-We recently acquired one of the original driving consoles from the Seattle Monorail. It is a pretty cool artifact, which you can sort of see in this picture here. Basically it is an L-shaped metal thing with a bunch of dials and knobs and a chair. I was charged with cleaning it. My method of choice? Q-tips and a jar of mild metal cleaner--wielded while crouching on the floor and trying to keep my skirt in some sort of modest configuration over my legs.
-Another new accession was a 1930s doll that was purchased from a Seattle toy store. As I started cataloging it I realized that I was going to have to put a number on every single piece of clothing she had, no matter how tiny.
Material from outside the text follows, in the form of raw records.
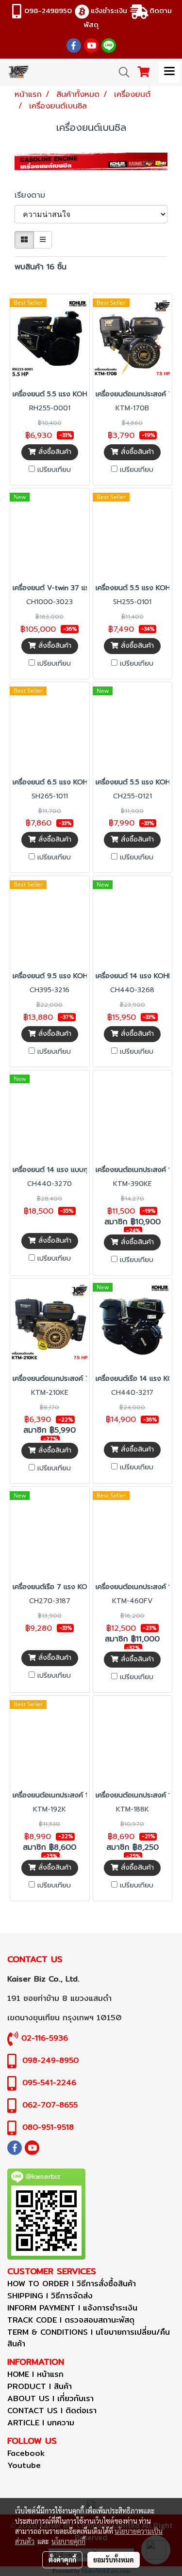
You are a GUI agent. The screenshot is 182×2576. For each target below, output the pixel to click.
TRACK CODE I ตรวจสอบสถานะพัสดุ (70, 2320)
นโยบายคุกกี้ (68, 2541)
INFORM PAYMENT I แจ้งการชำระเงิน (72, 2308)
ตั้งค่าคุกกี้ (62, 2559)
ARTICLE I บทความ (40, 2423)
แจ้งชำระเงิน (109, 10)
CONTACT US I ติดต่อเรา (52, 2410)
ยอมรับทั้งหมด (113, 2559)
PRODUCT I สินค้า (39, 2386)
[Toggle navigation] (169, 72)
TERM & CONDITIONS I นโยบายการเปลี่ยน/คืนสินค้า (88, 2338)
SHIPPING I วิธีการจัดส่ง (50, 2296)
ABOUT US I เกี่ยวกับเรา (50, 2398)
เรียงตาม (34, 195)
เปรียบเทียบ (54, 470)
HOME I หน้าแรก (35, 2374)
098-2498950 (48, 10)
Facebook (26, 2453)
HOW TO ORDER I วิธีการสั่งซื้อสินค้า (71, 2284)
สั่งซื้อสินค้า (53, 452)
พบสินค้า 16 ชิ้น (40, 267)
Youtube (24, 2465)
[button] (121, 72)
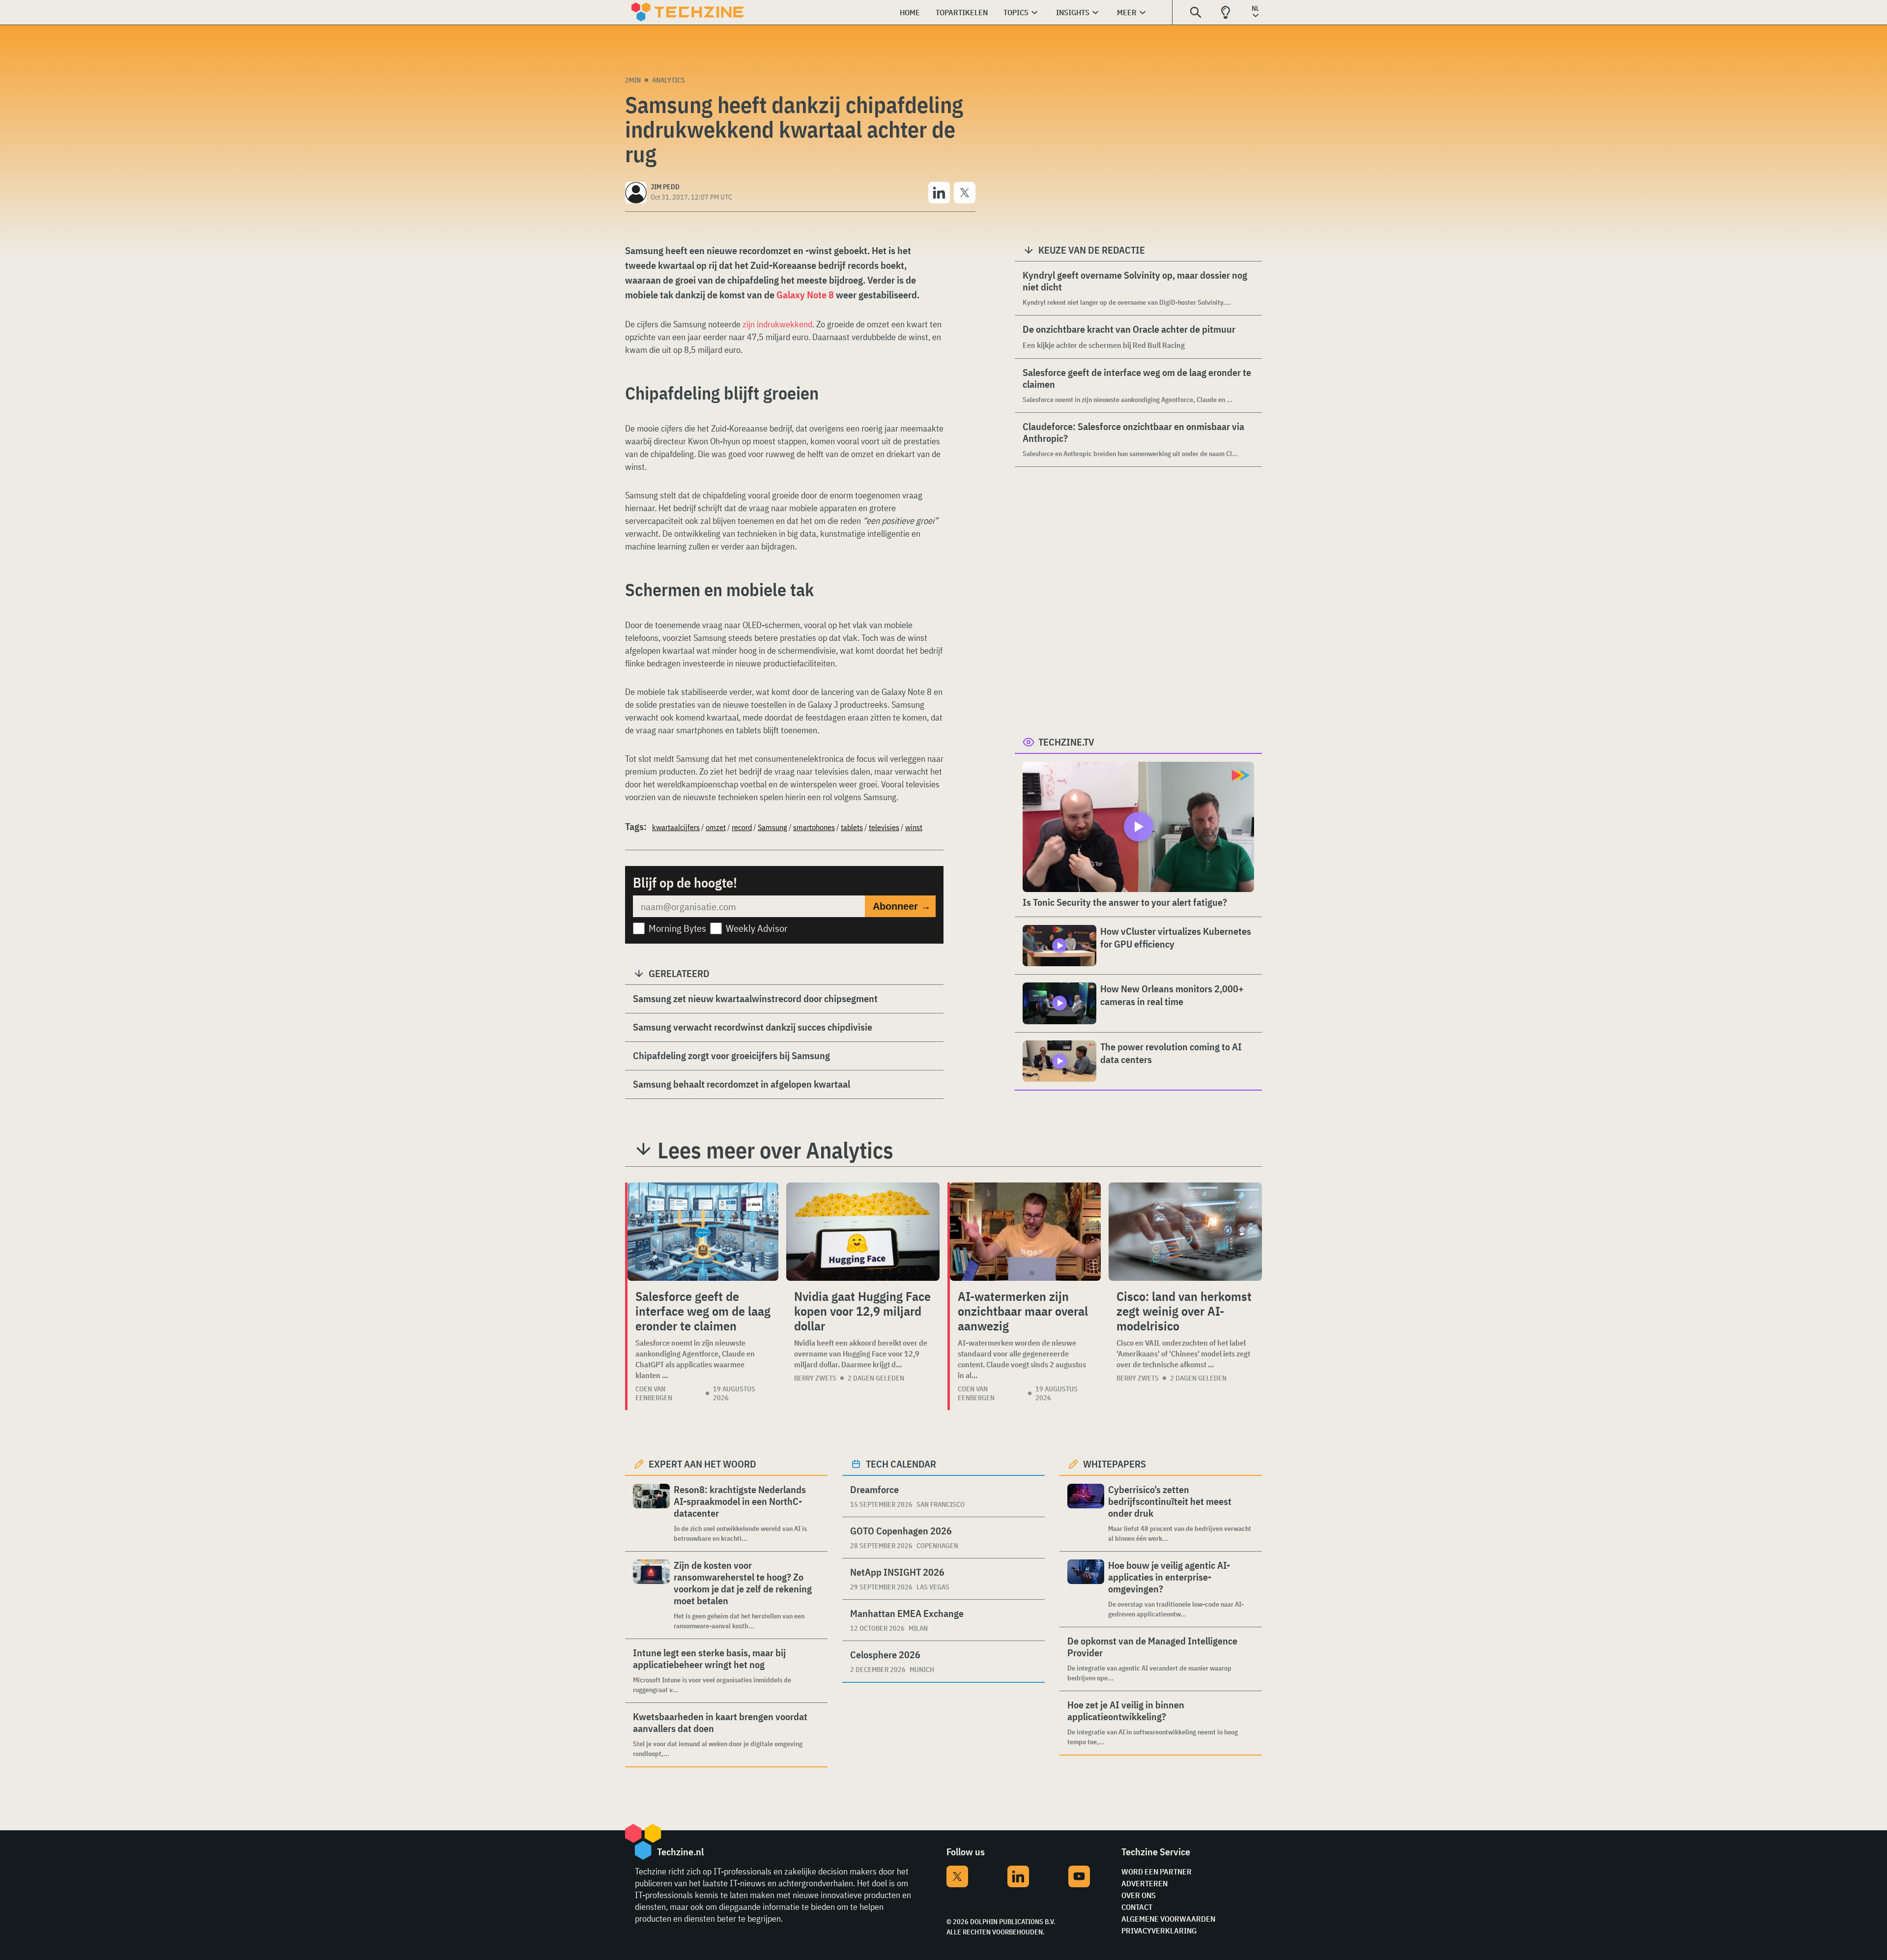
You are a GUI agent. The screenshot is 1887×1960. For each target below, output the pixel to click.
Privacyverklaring (1159, 1930)
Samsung (772, 827)
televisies (884, 827)
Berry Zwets (815, 1378)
Hard objects (plastic, metal, wood etc.) usually get printed numbers that are adhered with a removable resin, and those numbers can be made quite small. Fabric usually gets numbers written out on twill tape and sewn in--but the twill tape we use is pretty bulky. These clothes were so small and delicate I needed another solution. So I wrote numbers on Tyvek as small as I could and then sewed it down on one side. It turned out pretty well
|Note the printed number on the doll and the tyvek tags on the clothes|
-Do you remember Black Bart? Well, he is out of his crate and ready for action! On Friday I had to hang out with him while the mount makers prepared his mechanized mount. Unlike other projects though, which are done in the privacy of our artifact staging room, this was happening in the center of the grand atrium. So as people came into work and donors passed by for tours, I was there authoritatively guarding a shirtless man in tight pants, lying flat on his back on a table. Then, when we lifted him up to test the mount, I noticed a bunch of scratches so I dutifully took a picture to document the issue:
Yep, just fillin' the work camera with inanimate artifact butt pics.